Bei einem "Xinjiang-Beer" auf der grossen Zementterasse vor "John's Cafe" treffen wir spaeter eine Amerikanerin aus Tennessee, die jedoch nichts trinkt und eine Bibel mit Ledereinband unter dem Arm hat. Sie wohnt in Shanghai, lernt dort chinesisch und schreibt ein paar Artikel, jedoch alles "auf freier Basis". Auch sie will in den naechsten Tagen an den Karakul-See, der an der Strasse nach Pakistan auf etwa 4000 Metern liegt und von zwei ueber 7000 Meter hohen Bergen flankiert ist. Dave, Sarah, Chester und ich haben uns jedoch dazu entschlossen, nicht eine suendhaft teure Tour mit einem Jeep dorthin zu buchen, sondern mit dem oeffentlichen Bus zu fahren. Wir verabreden und fuer den naechsten Tag um neun Uhr, "Beijing-time", in der Lobby des Seman-Hotels.

Auf dem Weg zum Busbahnhof in Urumqi treffe ich zufaellig die Backpackerin aus Korea wieder, die im selben Vierbettzimmer im "Euro-Asia Hotel" gewohnt hat. Sie kam gegen Mitternacht ins Zimmer, legte sich in voller Kleidung schlafen und ist nun, in unveraenderter Montur, ebenfalls auf dem Weg zum Busbahnhof. "Ah, Kirgisien", sagt sie, "sehr interessant. Aber Usbekistan ist besser, nur das Visum ist ein bisschen problematisch". Sie selber ist vier Monate zuvor, im April, in Marokko losgefahren und vor ein paar Tagen von Pakistan ueber den Karakorum Highway, der Hochgebirgsstrasse von Islamabad nach Xinjiang gekommen. Auf die Frage, ob es dort, vor allem wegen der Naehe zu Kaschmir, nicht gefaehrlich gewesen sei, weil zumindest das britische Foreign Office und das Auswaertige Amt vor dem Befahren der Strasse abraten, antwortet sie, Pakistan sei ganz wunderbar, und die pakistanische Seite des Karakorum Highways sei wesentlich eindrucksvoller als die chinesische. "Aber der Irak war wirklich interessant", meint sie. "Nein, man bekommt keinen Passstempel, sondern da sind nur diese netten amerikanischen Soldaten an der Grenze, die sich kurz den Pass anschauen". Aber ob es, immerhin nur eine Woche nach Ende der Kampfhandlungen, trotz Begleitung eines in Amman wohnenden japanischen Journalisten, in Bagdad nicht doch ein bisschen unsicher gewesen sei? "Oh, Bagdad, das war ganz wunderbar. Das war eigentlich total friedlich, und die amerikanischen Soldaten waren sehr, sehr freundlich." Nun war sie auf dem Weg in eine Oase irgendwo in der Taklamakan-Wueste.

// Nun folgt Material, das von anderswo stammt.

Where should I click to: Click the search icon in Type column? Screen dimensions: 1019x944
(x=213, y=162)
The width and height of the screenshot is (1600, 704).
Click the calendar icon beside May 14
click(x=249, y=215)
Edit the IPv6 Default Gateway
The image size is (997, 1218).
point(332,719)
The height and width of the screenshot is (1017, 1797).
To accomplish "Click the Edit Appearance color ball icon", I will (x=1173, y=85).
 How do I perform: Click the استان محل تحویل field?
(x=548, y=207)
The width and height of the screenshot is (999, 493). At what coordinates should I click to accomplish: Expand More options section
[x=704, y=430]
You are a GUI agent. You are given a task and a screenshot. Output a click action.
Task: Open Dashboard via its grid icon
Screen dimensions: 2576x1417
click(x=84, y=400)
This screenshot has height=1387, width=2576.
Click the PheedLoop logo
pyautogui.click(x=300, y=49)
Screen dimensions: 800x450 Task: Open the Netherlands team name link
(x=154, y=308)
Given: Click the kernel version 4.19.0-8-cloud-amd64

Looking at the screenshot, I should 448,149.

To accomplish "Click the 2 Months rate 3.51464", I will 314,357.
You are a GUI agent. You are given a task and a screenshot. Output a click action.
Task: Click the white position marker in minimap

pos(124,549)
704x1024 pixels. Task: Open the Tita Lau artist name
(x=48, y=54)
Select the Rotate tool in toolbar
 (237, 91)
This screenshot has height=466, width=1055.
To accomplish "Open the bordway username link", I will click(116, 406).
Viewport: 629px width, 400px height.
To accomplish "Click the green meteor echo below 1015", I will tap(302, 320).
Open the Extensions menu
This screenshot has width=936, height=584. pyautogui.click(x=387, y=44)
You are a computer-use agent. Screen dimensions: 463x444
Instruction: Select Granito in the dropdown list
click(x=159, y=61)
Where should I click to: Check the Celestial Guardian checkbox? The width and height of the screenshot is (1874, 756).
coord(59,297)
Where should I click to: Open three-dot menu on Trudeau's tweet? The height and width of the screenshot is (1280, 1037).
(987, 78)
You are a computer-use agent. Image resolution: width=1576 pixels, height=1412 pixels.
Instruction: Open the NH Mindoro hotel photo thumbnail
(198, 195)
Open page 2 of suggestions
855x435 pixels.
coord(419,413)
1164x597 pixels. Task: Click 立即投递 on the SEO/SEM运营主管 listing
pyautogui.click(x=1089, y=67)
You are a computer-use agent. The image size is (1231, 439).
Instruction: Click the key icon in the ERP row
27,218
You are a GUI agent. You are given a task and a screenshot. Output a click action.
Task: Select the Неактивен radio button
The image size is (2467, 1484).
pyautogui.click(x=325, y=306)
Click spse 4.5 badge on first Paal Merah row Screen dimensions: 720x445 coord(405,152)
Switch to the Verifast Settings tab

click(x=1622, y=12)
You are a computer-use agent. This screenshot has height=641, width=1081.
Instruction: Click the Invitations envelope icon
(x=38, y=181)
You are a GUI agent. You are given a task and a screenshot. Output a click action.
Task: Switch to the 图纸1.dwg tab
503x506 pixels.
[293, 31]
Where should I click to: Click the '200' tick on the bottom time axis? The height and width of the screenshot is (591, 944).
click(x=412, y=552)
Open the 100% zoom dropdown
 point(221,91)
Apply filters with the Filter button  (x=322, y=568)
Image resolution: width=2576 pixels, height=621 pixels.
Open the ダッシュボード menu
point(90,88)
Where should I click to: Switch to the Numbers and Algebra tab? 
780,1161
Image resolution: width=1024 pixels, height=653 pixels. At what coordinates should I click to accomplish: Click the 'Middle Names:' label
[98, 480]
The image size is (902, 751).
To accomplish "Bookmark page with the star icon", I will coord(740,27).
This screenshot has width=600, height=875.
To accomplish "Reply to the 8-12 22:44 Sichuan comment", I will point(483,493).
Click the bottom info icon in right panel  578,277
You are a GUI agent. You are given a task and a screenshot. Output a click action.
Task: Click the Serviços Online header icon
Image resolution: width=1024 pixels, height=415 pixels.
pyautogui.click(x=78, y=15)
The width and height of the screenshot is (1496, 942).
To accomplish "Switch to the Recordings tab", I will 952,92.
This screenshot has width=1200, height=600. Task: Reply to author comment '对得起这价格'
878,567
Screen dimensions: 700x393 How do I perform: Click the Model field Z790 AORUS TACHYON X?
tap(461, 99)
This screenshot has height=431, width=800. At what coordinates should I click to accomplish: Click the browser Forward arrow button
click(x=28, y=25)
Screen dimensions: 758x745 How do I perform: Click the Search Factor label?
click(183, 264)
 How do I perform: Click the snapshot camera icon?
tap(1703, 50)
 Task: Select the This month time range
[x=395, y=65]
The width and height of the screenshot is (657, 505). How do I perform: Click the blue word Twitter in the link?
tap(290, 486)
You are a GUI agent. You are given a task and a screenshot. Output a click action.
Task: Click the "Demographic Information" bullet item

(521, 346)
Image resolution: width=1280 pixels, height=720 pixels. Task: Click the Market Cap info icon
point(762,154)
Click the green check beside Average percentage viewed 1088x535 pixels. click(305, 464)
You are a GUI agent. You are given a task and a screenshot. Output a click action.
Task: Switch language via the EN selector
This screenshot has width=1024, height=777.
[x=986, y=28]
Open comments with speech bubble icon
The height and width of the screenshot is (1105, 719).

Am Busbahnhof treffe ich auch den durchgeknallten Deutschen aus Dunhuang wieder, der, immer noch dasselbe blaue T-shirt tragend, auf einen Bus nach Korla wartet. Gestern war ich ihm bereits in der Innenstadt von Urumqi begegnet, wo er mir, mit veraergertem Gesichtausdruck vor sich hinmurmelnd, auf der Strasse entgegenkam.

Der "Sleeper-Bus" nach Kashgar ist entgegen der Aussagen der Mitarbeiterin in der Schalterhalle nicht wirklich neu, sondern schon ziemlich in die Jahre gekommen. Das trifft insbesondere auf die Liege selbst und noch mehr auf die zur Verfuegung gestellte Decke und das Kopfkissen zu. Dafuer ist der Bus spottbillig, meine Kleidung kann ich ja in Kashgar waschen, und zudem sind alle Passagiere, ausser einer jungen Chinesin und mir, uigurische Xinjianger. Die Leute sind freundlich, und es herrscht eine unaufgeregte, herzliche Athmosphaere, so aehnlich wie man sie sich in einem orientalischen Teehaus vorstellt. Das hier hat mit China in der Tat nur noch wenig zu tun.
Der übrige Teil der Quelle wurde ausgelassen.